Eine weitere Erfolgsstory bei TikTok verzeichnet die doch eher konservativ einzustufende „Tagesschau“. In nur 11 Tagen konnte der Sender 100.000 TikTok-Fans für sich gewinnen – nach eigenen Aussagen hatte das Unternehmen für diese Followerzahl bei Instagram 20 Monate gebraucht. Durch Behind-the-Scenes-Videos und kurze, zusammenfassende Nachrichtenbeiträge gewinnt das Profil der Tagesschau zahlreiche Zuschauer für sich und informiert darüber hinaus kurz und prägnant über die wichtigsten News aus aller Welt.

Fazit

Diese Beispiele verdeutlichen, dass sich das Medienkonsumverhalten und die gesamte Kommunikation weiter radikal Richtung Video verlagern und dass es entscheidend ist, seine Botschaften zielgruppenadäquat zu verpacken, damit sie überhaupt Beachtung finden und von Relevanz für die Zielgruppe sind.

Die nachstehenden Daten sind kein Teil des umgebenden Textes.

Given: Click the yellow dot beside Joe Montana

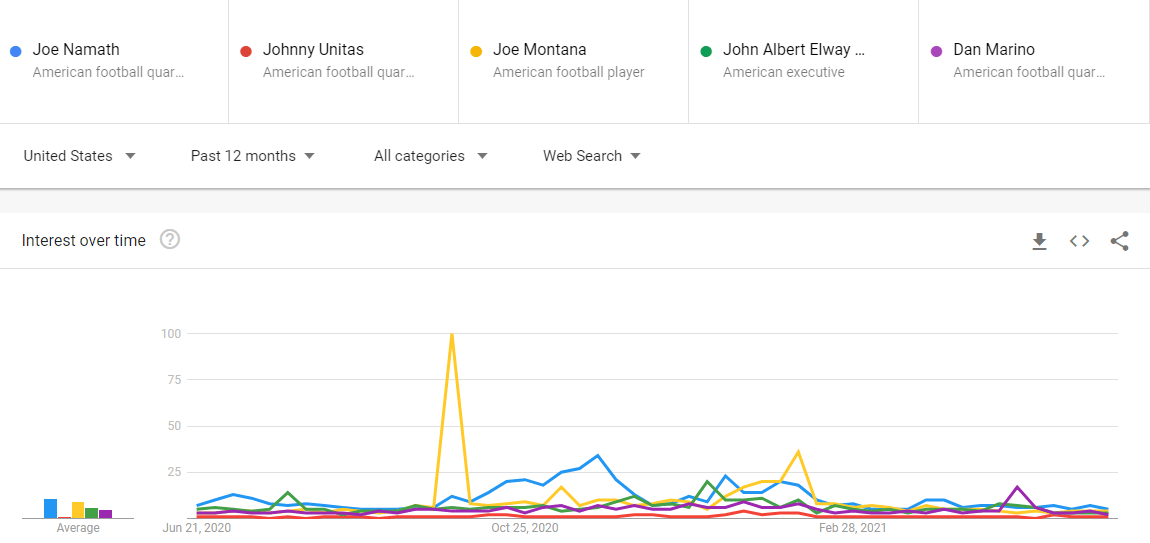Looking at the screenshot, I should pos(476,51).
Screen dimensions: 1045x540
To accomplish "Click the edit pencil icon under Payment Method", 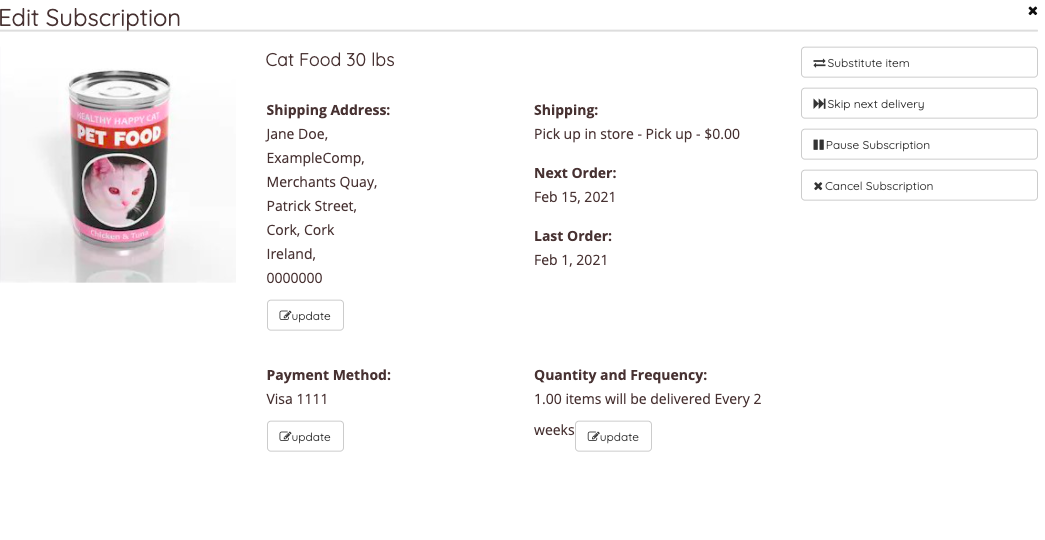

Sicherlich ist die App nach wie vor stark auf eine junge Zielgruppe ausgerichtet und bietet insbesondere B2C-Unternehmen eine geeignete Plattform, Nutzer mit unterhaltenden Videos auf sich aufmerksam zu machen und eine Fangemeinde aufzubauen. Doch mit zunehmender “Alterung” der Plattform wird es auch für immer mehr Unternehmen interessant, die Plattform für die eigene Kommunikation zu nutzen. Und auch für B2B-Unternehmen wird TikTok beim Thema Recruiting mehr und mehr an Bedeutung gewinnen.

Mit Blick auf die Markenkommunikaton von Unternehmen wird hier einmal mehr deutlich, dass man die eigene Zielgruppe nur erreicht, wenn man konsumerable Botschaften entwickelt, die für die Zielgruppe auch von radikaler Relevanz sind.